Auf dem Linux-Client sieht es genauso aus.

Es ist egal, von wo ich die Datei anlege.

```
dos charset = 1255

unix charset = UTF-8

display charset = UTF-8

```

steht in smb.conf

dmesg auf dem Linux-Client:

```
[99507.167125]  CIFS VFS: strtoUCS: char2uni of -10 returned -22

[99507.167131]  CIFS VFS: strtoUCS: char2uni of -10 returned -22

[99507.167136]  CIFS VFS: strtoUCS: char2uni of -10 returned -22

[99507.167140]  CIFS VFS: strtoUCS: char2uni of -10 returned -22

```

Der UTF-8 Gentoo Leitfaden ist auch schon befolgt..

Von Windows aus angelegte Dateien werden unter Windows richtig angezeigt.

Unter Linux aber nicht.

Unter Linux erzeugte Dateien werden unter Windows falsch angezeigt.

Was kann ich tun, um den Fehler einzugrenzen?

Danke

Tobi

----------

## Finswimmer

*bump*

----------

## Jimini

Ich habe momentan leider kein Windows-System zum testen hier, meine aber, dass es bei mir mit Umlauten keine Probleme gab:

```
[public]

        path = /home/share/public

        browseable = yes

        writeable = no

        public = yes

        create mode = 0755

        guest ok = yes
```

Ich habe nirgendwo in der smb.conf irgendwas bzgl. charsets eingestellt. Als locale habe ich de_DE.utf8 eingestellt. Ich erinnere mich allerdings nur noch daran, dass unter Linux erzeugte / formatierte Dateinamen korrekt angezeigt wurden, wie es mit Dateien aussieht, die unter Windows erstellt / geschrieben wurden, kann ich zur Zeit leider nicht sagen.

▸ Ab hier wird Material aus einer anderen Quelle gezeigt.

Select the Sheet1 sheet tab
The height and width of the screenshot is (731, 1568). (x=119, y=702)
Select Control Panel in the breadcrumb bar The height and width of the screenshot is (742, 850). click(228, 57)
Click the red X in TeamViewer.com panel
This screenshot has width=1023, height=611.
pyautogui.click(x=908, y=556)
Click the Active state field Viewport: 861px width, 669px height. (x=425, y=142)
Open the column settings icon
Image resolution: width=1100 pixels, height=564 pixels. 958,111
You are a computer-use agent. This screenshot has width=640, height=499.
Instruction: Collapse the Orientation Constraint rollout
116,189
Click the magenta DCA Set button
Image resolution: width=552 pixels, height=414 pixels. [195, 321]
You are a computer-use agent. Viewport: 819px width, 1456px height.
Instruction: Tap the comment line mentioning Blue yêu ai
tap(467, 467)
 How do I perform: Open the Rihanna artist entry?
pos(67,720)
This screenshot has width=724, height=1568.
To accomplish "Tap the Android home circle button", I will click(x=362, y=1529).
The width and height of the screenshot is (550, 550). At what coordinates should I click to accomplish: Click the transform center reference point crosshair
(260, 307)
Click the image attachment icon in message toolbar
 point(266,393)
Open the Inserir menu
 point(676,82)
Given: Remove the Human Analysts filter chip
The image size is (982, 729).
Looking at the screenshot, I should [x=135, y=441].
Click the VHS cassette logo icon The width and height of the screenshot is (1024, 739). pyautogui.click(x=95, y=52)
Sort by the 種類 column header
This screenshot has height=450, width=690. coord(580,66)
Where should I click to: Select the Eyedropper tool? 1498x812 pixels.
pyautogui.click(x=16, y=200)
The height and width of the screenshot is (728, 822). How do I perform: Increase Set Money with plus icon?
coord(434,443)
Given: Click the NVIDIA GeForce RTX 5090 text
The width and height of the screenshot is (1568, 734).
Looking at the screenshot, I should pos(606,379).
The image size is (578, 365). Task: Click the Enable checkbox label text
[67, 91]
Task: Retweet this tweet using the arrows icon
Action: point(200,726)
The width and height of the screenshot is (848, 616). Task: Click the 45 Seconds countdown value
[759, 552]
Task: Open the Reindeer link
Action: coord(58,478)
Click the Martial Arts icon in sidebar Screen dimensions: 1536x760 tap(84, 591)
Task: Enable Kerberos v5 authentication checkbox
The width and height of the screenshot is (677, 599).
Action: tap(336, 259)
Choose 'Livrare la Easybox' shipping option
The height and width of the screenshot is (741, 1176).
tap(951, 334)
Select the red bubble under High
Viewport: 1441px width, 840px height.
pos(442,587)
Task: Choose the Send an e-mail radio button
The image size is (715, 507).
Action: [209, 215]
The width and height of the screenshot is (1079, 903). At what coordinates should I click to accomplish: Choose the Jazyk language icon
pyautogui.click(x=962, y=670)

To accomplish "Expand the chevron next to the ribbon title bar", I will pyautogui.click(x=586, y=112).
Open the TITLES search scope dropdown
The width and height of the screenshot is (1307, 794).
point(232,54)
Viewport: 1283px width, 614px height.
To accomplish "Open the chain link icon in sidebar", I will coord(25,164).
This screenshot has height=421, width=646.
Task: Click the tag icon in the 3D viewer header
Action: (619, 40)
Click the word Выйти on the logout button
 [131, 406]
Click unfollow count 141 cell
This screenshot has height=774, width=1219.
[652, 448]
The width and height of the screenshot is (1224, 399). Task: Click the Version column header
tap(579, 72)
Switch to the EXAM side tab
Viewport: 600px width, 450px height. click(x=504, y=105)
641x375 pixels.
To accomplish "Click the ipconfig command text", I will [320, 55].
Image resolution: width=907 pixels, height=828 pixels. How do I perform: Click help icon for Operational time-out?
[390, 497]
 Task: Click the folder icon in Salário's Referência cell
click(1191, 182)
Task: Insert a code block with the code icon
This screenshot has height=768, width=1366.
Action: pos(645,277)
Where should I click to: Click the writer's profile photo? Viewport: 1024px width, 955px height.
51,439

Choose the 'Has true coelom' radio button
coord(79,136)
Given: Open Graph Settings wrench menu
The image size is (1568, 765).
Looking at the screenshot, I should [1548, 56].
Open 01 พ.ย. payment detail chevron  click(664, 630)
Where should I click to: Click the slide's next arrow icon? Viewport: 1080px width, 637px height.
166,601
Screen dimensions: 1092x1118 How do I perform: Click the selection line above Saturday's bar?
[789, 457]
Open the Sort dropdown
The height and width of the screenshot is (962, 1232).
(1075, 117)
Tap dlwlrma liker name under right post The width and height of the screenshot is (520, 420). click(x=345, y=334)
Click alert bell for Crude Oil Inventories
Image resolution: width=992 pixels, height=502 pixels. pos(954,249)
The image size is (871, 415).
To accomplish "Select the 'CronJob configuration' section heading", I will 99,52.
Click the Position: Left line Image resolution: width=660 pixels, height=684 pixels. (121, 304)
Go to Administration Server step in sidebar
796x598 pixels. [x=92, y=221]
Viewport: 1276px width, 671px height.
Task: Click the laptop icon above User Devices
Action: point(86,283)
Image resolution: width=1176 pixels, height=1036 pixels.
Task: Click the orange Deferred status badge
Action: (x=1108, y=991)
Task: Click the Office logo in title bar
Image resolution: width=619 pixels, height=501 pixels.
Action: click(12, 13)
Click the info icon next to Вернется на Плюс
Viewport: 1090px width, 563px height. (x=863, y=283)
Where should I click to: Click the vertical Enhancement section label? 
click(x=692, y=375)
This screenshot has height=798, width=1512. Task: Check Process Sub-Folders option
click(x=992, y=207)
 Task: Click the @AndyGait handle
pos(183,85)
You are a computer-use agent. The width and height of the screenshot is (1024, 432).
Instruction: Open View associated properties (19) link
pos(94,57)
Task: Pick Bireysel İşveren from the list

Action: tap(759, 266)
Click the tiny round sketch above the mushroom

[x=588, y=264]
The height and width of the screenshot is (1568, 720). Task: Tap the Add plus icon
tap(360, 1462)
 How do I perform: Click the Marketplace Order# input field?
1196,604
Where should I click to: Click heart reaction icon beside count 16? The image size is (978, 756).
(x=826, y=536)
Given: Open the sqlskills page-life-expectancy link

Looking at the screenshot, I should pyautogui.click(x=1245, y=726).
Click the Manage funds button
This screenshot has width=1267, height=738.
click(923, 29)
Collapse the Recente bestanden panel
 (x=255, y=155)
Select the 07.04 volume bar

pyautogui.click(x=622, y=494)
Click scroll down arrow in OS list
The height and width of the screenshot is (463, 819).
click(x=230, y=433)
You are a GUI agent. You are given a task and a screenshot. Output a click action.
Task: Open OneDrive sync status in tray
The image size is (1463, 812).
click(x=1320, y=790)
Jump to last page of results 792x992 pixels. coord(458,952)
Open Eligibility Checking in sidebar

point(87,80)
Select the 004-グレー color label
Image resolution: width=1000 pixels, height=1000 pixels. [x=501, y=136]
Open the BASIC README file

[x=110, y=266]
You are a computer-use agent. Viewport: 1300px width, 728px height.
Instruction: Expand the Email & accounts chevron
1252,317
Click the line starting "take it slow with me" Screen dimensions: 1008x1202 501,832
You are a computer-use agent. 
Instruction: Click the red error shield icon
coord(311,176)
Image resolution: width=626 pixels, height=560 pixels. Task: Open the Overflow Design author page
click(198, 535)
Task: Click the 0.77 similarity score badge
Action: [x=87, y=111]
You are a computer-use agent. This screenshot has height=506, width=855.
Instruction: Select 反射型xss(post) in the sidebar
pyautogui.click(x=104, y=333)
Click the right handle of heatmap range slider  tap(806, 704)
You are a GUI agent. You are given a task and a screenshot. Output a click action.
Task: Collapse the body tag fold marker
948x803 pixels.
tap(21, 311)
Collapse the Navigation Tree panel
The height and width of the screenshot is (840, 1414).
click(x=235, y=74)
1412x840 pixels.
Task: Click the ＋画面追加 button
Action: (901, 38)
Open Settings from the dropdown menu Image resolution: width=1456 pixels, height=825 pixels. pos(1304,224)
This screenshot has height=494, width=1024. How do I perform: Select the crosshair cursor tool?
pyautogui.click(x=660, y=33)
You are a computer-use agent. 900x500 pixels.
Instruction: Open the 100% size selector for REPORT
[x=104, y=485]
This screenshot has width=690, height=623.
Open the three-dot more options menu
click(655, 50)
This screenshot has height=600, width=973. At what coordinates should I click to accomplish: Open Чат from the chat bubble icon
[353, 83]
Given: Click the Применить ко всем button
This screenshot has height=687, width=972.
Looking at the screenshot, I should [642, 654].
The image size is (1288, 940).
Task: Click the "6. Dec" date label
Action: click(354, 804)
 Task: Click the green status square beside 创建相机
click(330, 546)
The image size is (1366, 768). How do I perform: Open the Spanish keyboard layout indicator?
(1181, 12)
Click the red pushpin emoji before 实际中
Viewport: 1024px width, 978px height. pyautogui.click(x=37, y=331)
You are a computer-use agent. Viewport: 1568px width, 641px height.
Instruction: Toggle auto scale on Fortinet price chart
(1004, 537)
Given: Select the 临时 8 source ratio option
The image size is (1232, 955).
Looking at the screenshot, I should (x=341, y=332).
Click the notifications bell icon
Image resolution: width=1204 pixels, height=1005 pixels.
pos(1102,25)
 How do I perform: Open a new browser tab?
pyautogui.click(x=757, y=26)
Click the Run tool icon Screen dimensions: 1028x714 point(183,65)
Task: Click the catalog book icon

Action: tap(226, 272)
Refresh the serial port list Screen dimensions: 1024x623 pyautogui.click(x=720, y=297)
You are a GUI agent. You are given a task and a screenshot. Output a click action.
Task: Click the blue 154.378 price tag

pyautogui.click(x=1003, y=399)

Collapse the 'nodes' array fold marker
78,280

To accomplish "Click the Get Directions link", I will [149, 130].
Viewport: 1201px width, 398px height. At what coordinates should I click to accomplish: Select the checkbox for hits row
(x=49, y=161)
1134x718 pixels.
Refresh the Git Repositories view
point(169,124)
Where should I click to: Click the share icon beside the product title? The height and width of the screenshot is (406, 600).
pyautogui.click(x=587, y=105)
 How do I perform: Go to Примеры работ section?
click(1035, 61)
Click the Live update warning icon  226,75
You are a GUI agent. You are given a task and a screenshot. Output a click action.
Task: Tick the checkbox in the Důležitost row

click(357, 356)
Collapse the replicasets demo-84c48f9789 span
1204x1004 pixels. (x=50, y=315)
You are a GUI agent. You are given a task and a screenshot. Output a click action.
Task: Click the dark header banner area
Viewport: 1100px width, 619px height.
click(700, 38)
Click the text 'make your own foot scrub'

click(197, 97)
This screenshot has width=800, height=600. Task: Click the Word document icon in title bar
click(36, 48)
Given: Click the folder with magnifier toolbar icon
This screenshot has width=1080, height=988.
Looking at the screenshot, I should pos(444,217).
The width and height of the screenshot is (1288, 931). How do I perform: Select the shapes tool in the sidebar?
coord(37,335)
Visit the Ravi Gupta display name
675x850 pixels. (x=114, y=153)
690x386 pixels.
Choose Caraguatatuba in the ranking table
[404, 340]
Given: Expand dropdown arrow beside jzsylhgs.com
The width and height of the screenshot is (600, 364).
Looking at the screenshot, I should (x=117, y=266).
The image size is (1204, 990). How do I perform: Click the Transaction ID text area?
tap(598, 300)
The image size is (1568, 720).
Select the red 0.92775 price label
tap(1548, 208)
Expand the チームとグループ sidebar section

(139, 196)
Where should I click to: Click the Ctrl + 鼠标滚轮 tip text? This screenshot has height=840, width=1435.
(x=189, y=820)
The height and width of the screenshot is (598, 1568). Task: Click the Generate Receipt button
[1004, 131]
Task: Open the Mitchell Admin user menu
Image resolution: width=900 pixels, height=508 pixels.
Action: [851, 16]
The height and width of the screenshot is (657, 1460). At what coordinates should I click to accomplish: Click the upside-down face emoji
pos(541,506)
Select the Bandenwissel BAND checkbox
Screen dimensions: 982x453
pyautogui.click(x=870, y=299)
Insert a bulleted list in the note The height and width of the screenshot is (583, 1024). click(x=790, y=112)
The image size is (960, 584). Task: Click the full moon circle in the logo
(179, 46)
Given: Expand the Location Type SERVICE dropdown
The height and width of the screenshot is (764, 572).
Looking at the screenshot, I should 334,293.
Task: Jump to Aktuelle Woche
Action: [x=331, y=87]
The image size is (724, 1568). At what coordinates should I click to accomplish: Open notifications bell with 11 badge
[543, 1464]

Mit welchem charset werden die Dateinamen, die mit Windows geschrieben werden, denn erstellt? Das müsstest du mit convmv herausfinden können.

MfG Jimini

----------

## Jimini

Ich habe testweise mal schnell ne VM aufgesetzt:

- WindowsXP Professional (ungepatcht)

- Samba 3.4.6 aufm Fileserver

- smb.conf:

```
[global]

        log file = /var/log/samba/log.%m

        hosts allow = 10.0.0.0/24

        hosts deny = 0.0.0.0/24

        map to guest = bad user

        guest account = sharing

        passdb backend = smbpasswd

        server string = Samba Server %v

        path = /home/share

        comment = public files on Atlas

        security = share

[share]

        path = /home/share/upload

        browseable = yes

        writeable = yes

        public = yes

        create mode = 0777

        guest ok = yes

```

- locale: 

```
LANG=de_DE.utf8

LC_CTYPE="de_DE.utf8"

LC_NUMERIC="de_DE.utf8"

LC_TIME="de_DE.utf8"

LC_COLLATE="de_DE.utf8"

LC_MONETARY="de_DE.utf8"

LC_MESSAGES="de_DE.utf8"

LC_PAPER="de_DE.utf8"

LC_NAME="de_DE.utf8"

LC_ADDRESS="de_DE.utf8"

LC_TELEPHONE="de_DE.utf8"

LC_MEASUREMENT="de_DE.utf8"

LC_IDENTIFICATION="de_DE.utf8"

LC_ALL=
```

Ich habe unter WindowsXP eine Datei namens "äöü" angelegt, der Name wird sowohl unter Windows als auch unter Linux korrekt angezeigt. Unter Linux angelegte Dateien mit Umlauten und Sonderzeichen werden ebenfalls einwandfrei dargestellt.

MfG Jimini

----------

## michael_w

Hi Tobi,

Du bist nicht allein mit dem Problem, meine locale sieht genauso aus wie Deine und ich hab ebenfalls das Umlaute Problem mit Windows auf dem Samba-Share. Btw., Win7?

----------

## bbgermany

Hi Tobi,

ich bin mir nicht ganz sicher inwieweit die Unterstützung von deutschen Umlauten in en_GB.utf8 eingeflossen ist. Ich habe als locale überall de_DE.utf8 eingestellt und bei mir habe ich diese Probleme nicht. Wenn ich jedoch folgendes mache, dann hab ich die gleichen Probleme wie du:

```
 LC_ALL="en_GB.UTF-8" ls -la

-rwxr--r--  1 walther users       0 Jun 14 14:58 ??????123.txt

zeus walther #

```

Scheint also ein Problem in der UTF8 Unterstützung von en_GB zu sein  :Sad: 

MfG. Stefan

----------

## Finswimmer

smb.conf:

```
# Global parameters

[global]

workgroup = ARBEITSGRUPPE

#map to guest = Bad User

time server = Yes

unix charset = UTF-8

display charset = UTF-8

interfaces = lo eth0

#bind interfaces only = yes

[Backup]

path = /mnt/raid/backup

guest ok = Yes

read only = no

[Fotos]

path = /mnt/raid/fotos

read only = no

force directory mode = 0777

force create mode = 0777

browseable = yes

force group = users

force user = fotos
```

fotos -fstype=cifs,user,exec,auto,username="fotos",password="fotos",rw  ://192.168.1.2/fotos

So passt es.

Sowohl von Windows als auch Linux.

Tobi

----------